I don't understand. You can do that without push...

Well yes you can....but then you waste alot of battery power checking every ten minutes or so. Also the bandwidth of checking the servers every 10 minutes stacks up with phones.
 
I have the same thing. That's not enterprise. And therefor not push.
The Blackberry Internet service is still push. The server polls your email accounts and then pushes email to the Blackberry based on your filters, etc. The Enterprise Server communicates the same way with the Blackberry, it just connects to your corporate email system natively, instead of using POP3 or IMAP.
 
I have a BlackBerry Pearl and Push is no longer necessary. With T-Mobile at least, I can use my pop3 e-mail accounts and they get picked up by my BlackBerry sooner than they hit my Mac.

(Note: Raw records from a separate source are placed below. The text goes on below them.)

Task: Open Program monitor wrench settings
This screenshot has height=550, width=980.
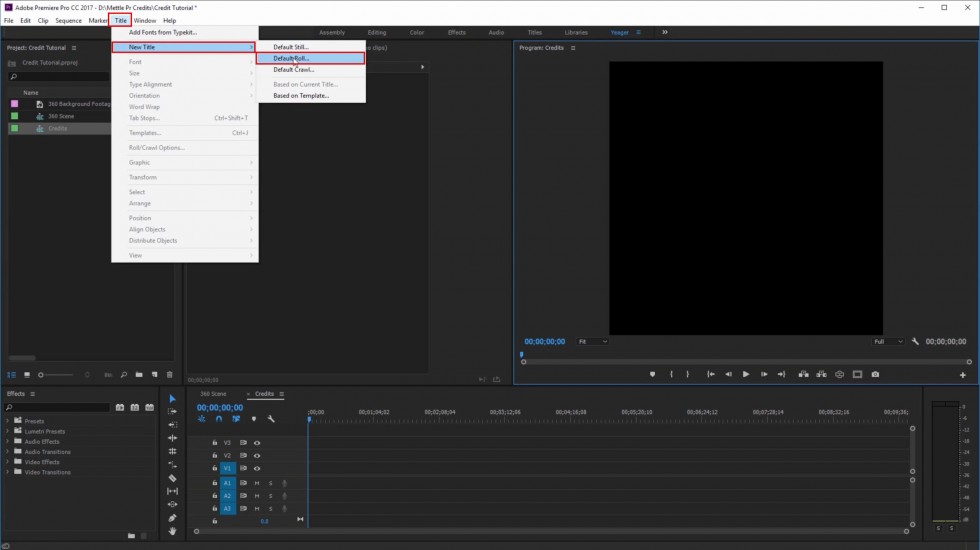Action: click(x=915, y=342)
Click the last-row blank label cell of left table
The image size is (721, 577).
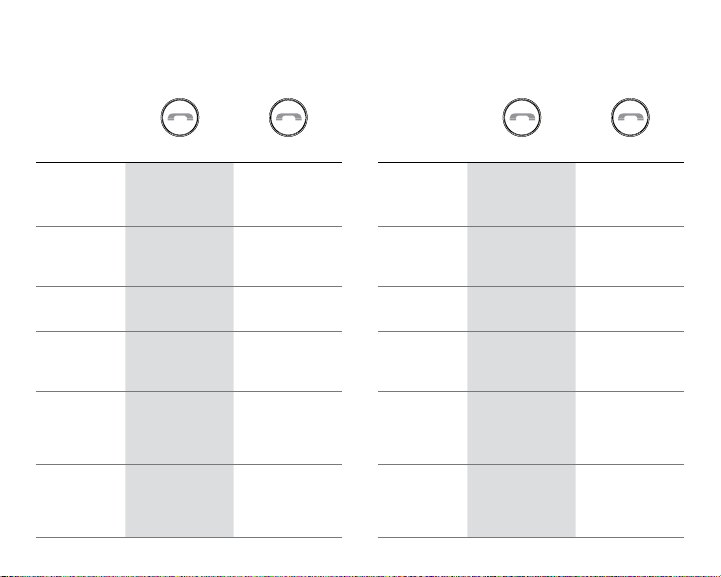pyautogui.click(x=80, y=501)
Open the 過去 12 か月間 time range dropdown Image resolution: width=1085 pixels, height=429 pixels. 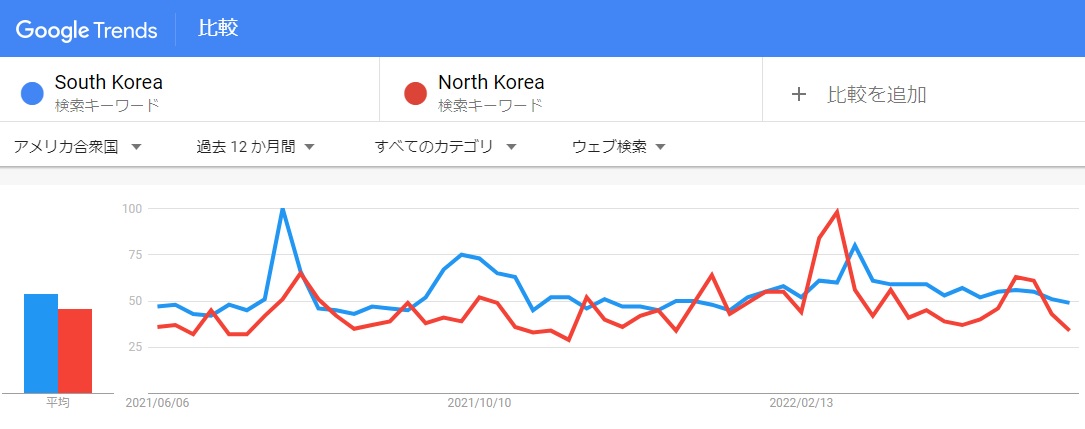pyautogui.click(x=255, y=147)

Push is a thing of the past. But then again, corporate America is just realizing there's a new BlackBerry with a trackball in the middle instead of a scroll wheel on the side. The CEO's are going to have to re-learn BrickBreaker :eek:

Same thing on my Treo, every 5 mins. it goes and looks for my mail from two different accounts, thats very cool.
Though, everything else about the phone sucks.

all the best,
Sean
 
The Blackberry Internet service is still push.
According to T-Mobile's CEO, Consumer "Push" is on the way. Apparently BIS is not it (at least according to their definition).

February 13, 2007 - After rolling out push e-mail service to its enterprise customers, T-Mobile International now plans to extend the offering to the consumer market, in addition to launching a number of new "community" services. The consumer push e-mail service was one of several announcements T-Mobile International CEO Hamid Akhavan made Tuesday during a news conference at the 3GSM World Congress in Barcelona.

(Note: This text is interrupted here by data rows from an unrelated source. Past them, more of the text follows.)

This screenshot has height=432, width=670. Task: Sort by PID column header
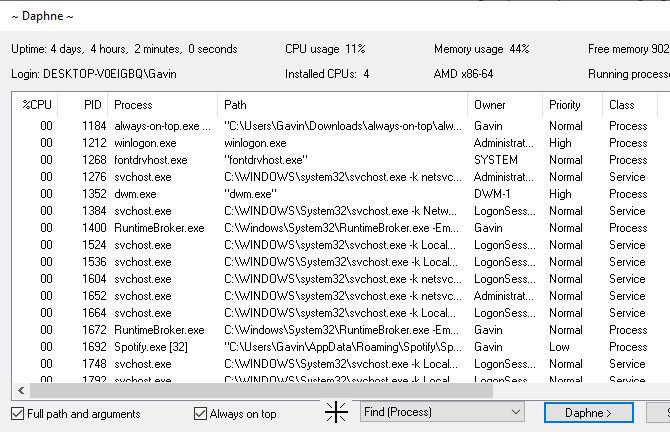tap(92, 105)

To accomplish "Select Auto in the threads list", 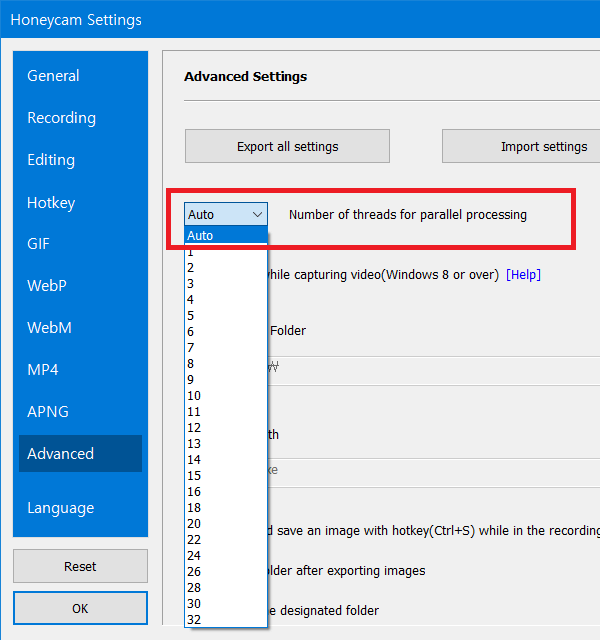I will tap(226, 236).
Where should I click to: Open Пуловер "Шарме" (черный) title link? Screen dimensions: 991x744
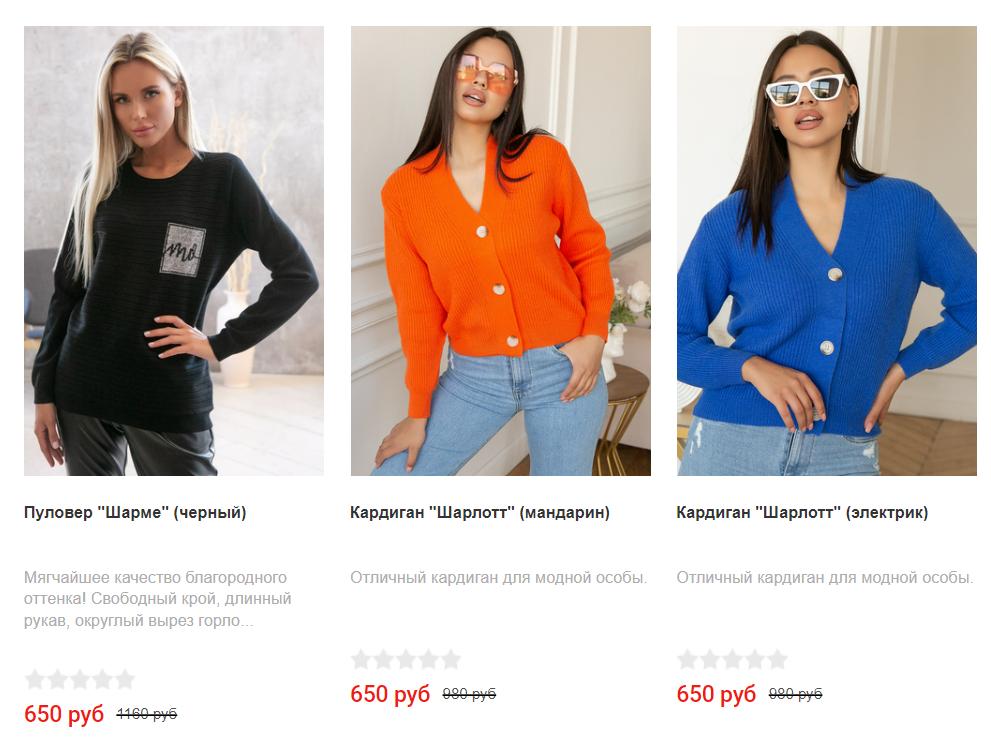(x=135, y=512)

"We plan a new service that will push e-mail to consumers; this could become a very huge market," Akhavan said.
 
I average ~50 emails a day during the slow half of the year; during the busy time that goes up to 100+ easy.

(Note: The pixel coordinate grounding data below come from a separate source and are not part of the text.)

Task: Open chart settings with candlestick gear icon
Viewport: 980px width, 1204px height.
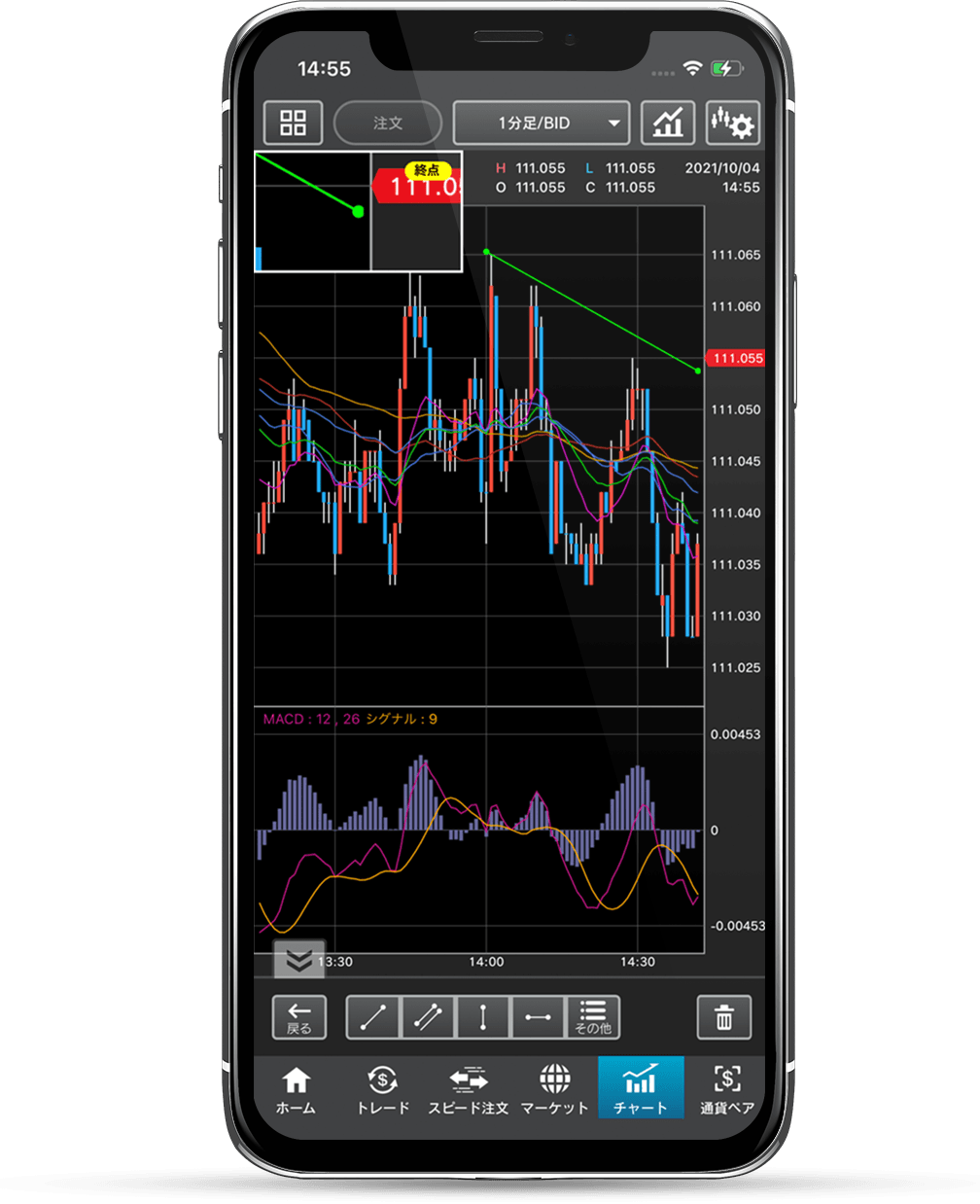Action: tap(732, 124)
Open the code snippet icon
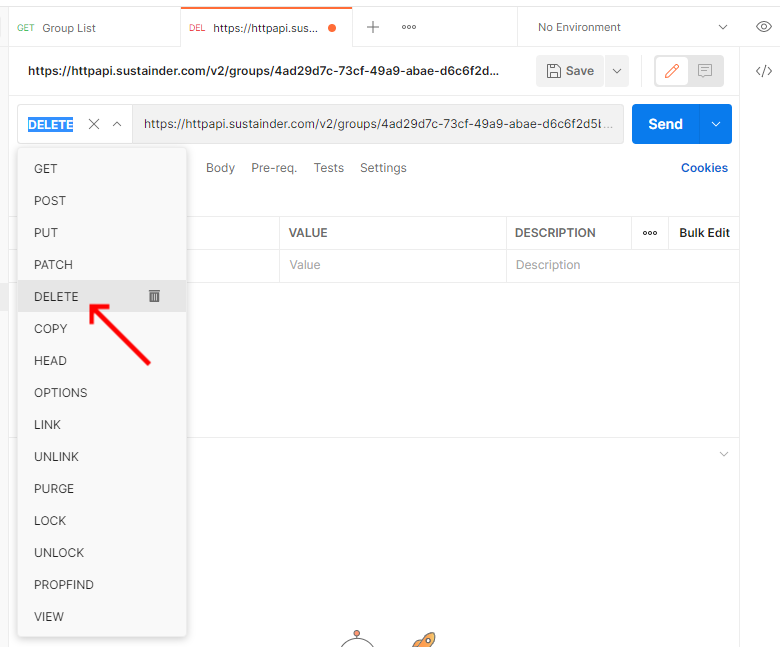 pyautogui.click(x=763, y=71)
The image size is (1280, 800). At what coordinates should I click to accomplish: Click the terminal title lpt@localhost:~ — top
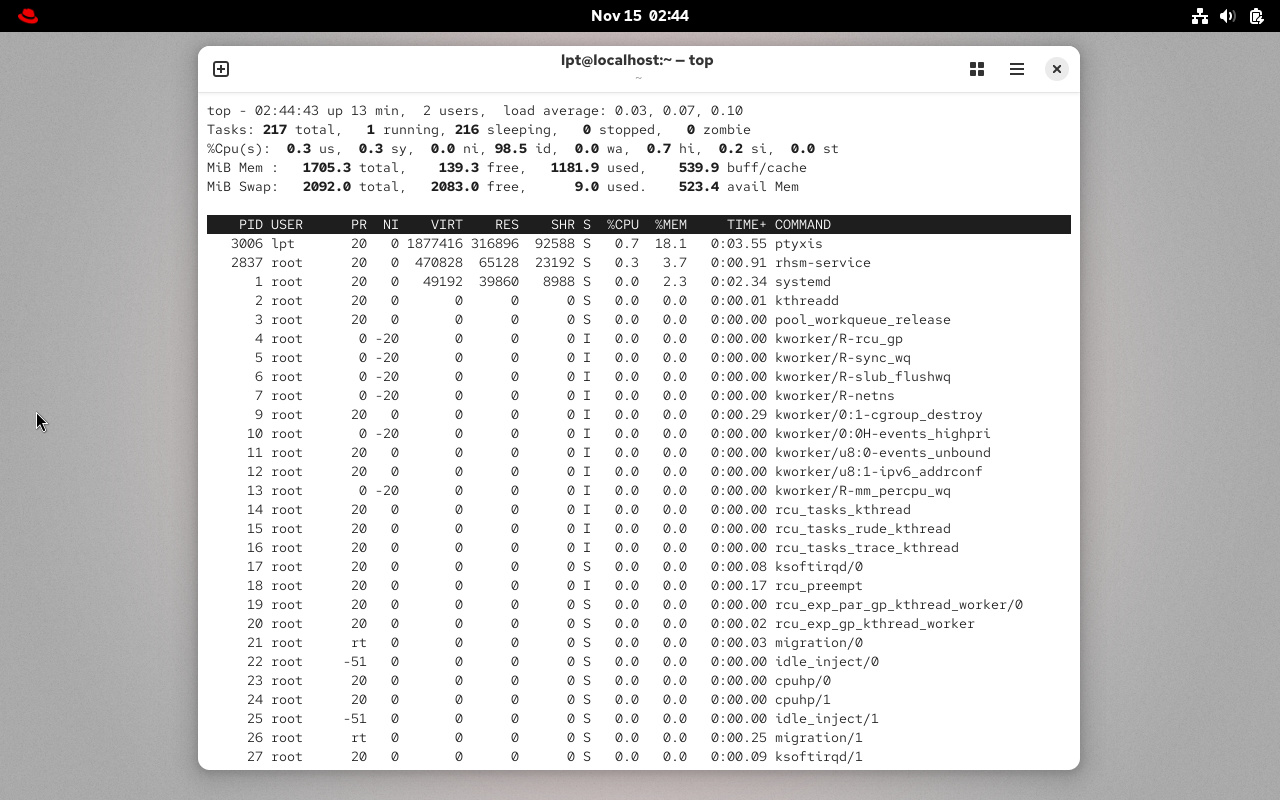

I have no blackberry or other cell service that allows me to access email. And frankly, I don't want it!
 
That's an awesome use of push email. I haven't cached in forever. Need to go find my Magellan. :)
 
According to T-Mobile's CEO, Consumer "Push" is on the way. Apparently BIS is not it (at least according to their definition).

February 13, 2007 - After rolling out push e-mail service to its enterprise customers, T-Mobile International now plans to extend the offering to the consumer market, in addition to launching a number of new "community" services. The consumer push e-mail service was one of several announcements T-Mobile International CEO Hamid Akhavan made Tuesday during a news conference at the 3GSM World Congress in Barcelona.

"We plan a new service that will push e-mail to consumers; this could become a very huge market," Akhavan said.

BIS is push. I think what that article is talking about is push services to other phones, not just BBs, since that article makes no mention of BBs which already are push.

There's 2 ways of getting e-mail on your phone, push and pull.

Pull is what every computer based mail client does. You set up your accounts, and every X minutes, it checks said accounts for new mail. I think many phones operate on the pull method.

BlackBerry is push. Rather than the phone checking every now and then, new e-mails get pushed to your phone via BIS. Just like SMS or even a phone call. Imagine if your cell phone had to check with the network every 5 minutes to see if there was a call waiting for you. When you get an e-mail, your provider locates your phone on the network (much like when someone calls your number) and sends the e-mail over. As mentioned before, this saves battery life and bandwidth.

Now, the BIS servers that monitor your mailbox pull, which is basically their only option for external mail servers (with the exception of GMail, @blackberry.net addresses, and possibly enterprise BES). But the method of getting e-mails to your device, which is all most are concerned about, is push.



I have a feeling that article is talking about other devices, so maybe if you have a basic non-smart phone, you'll be able to set up push through T-Mobile rather than configure a client on the phone.